Il n’y a certainement rien dans le frigo. Y a-t-il un frigo ? Est-il branché ? Il faudrait aller faire des courses. Il faudrait balayer aussi. Et sortir tes affaires de ton sac. Dans la pièce, seul ton sac a l’air vivant dans la pénombre, tu n’as pas ouvert les volets métalliques. Tu devrais peut-être faire une lessive ? Tu pourrais t’y mettre. Tu n’es pas obligé non plus. Ici tu es parfaitement libre. Tu es bien là, sans bouger, assis sur le divan. Tu peux t’allonger si tu veux, si tu trouves la position plus propice à la rêverie. En tout cas, ne fais rien, pas tout de suite, pas maintenant.

Il se peut que ton retour chez toi-même génère un peu de tristesse. C’est normal. Quand on s’arrête de courir, de se shooter à l’activité, de se divertir dans le travail, le sport, le voyage, la militance, le jeu, la culture, alors dans un premier temps une sorte de fatigue se fait sentir, elle devient vite tristesse, elle monte du fond de nous, elle nous envahit. Si c’est le cas pour toi, chère lectrice, lecteur, ne la refuse pas, cette tristesse, et va tout simplement pleurer au chapitre 50.

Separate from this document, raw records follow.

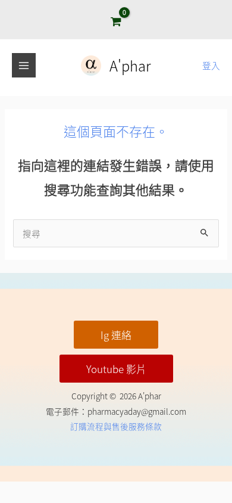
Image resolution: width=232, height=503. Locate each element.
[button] (116, 335)
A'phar (130, 65)
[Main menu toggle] (24, 65)
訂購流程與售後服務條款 (116, 426)
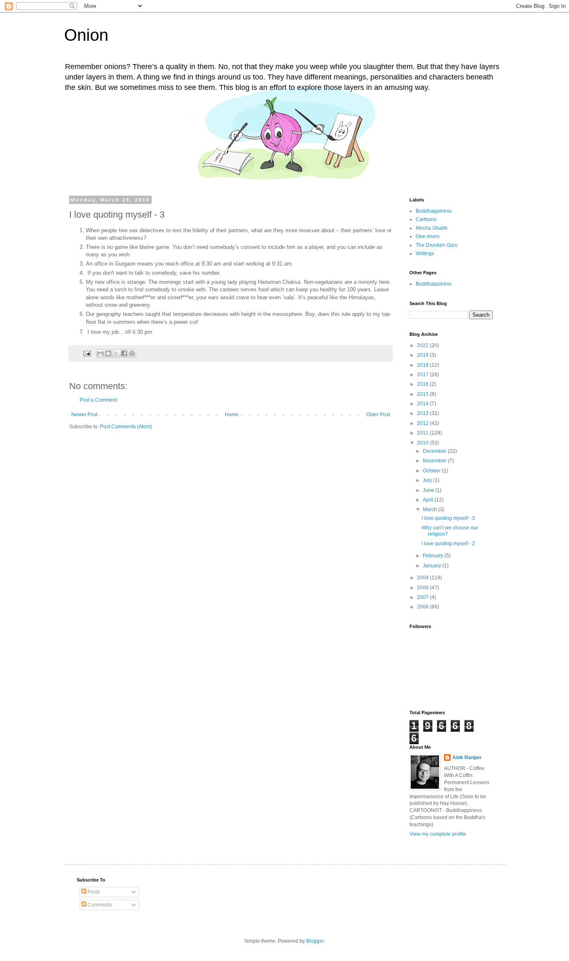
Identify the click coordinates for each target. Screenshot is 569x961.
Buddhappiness (434, 211)
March (430, 509)
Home (232, 414)
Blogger (315, 941)
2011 (423, 433)
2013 (423, 413)
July (428, 480)
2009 (423, 578)
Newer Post (84, 414)
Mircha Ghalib (431, 228)
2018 (423, 365)
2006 (423, 607)
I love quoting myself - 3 (448, 518)
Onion (86, 35)
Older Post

Si au contraire, tu commences à goûter cette solitude nouvelle et presqu’insolite, profite-z-en bien, c’est pour cela que tu es ici, pour te retrouver toi-même, pour, en quelque sorte, méditer. Mais je sais bien qu’au simple mot méditer, le lecteur grincheux aura tilté, la méditation, le retour sur soi, lui, ça lui donne la nausée, il n’a pas du tout l’intention de rester enfermé à se regarder le nombril et à s’extasier sur le bonheur qu’il y a à en posséder un. Ecoute-moi, cher grincheux, tu m’es très sympathique, je comprends tes réticences mais pour une fois, joue le jeu, accepte de rester là, à ne rien faire, sinon tu vas te retrouver au chapitre 48, qui est justement prévu pour les contestataires, les fortes têtes, les mauvais coucheurs, les grincheux…

Mais, franchement, je ne te le conseille pas. C’est plutôt le moment de t’abandonner sans contrôle à ta dérive intérieure, à ton rêve éveillé.

Tu ne bouges absolument pas. Insensiblement, la rivière nonchalante de ta divagation s’est mise à circuler entre des îlots de souvenirs. Tu les vois, ces souvenirs, tu les reconnais, mais tu n’accostes pas, pas encore… Tu les laisses passer doucement… Des lieux de ton enfance apparaissent, à la fois proches et lointains… Cet arbre si haut, est-ce que tu ne reconnais pas cet arbre qui t’impressionnait tant ? Et cet espace entre le meuble et le mur, ce tout petit coin, n’est-ce pas là que tu allais te blottir ? Tu te rappelles ? Un jour, tu étais venu là, tu n’étais même pas caché, mais quand on t’a appelé, tu n’as pas répondu, ils ont appelé, appelé et toi tu ne disais toujours rien, et personne n’avait l’idée de venir regarder là, dans ce coin où, pourtant, tout le monde savait que tu aimais venir, ils s’affolaient, ils te voyaient déjà mort, kidnappé, asphyxié, mais toi, caché, tu n’osais pas sortir, tu avais commencé à ne pas répondre, tu ne pouvais plus te montrer… Et ça a fait toute une histoire, une de ces histoires qu’on raconte encore longtemps dans une famille, et qui te figent définitivement dans un personnage dont tu n’oses plus sortir.

Comment ça, ces souvenirs t’horripilent ? Pour toi, ce qui est fait est fait et tu ne veux pas revenir en arrière ? Ah, tu es encore là, lecteur grincheux ? Malheureusement pour toi cela te mène encore au chapitre 48…

Mais si tu penses te plaire dans les souvenirs, va vite voir au chapitre 59.

Cependant, on sent une hésitation chez toi lecteur : ce n’est pas que tu craignes d’aller faire un tour dans le passé, mais dans un passé qui n’est pas le tien. Tu redoutes d’avoir du mal à t’approprier des souvenirs concoctés par un autre. Eh bien, si la réflexion t’intéresse, si tu ne rechignes pas devant un peu de discours sur le discours, je te propose de lire à ce sujet au chapitre 62, les commentaires établis par l’auteur lui-même.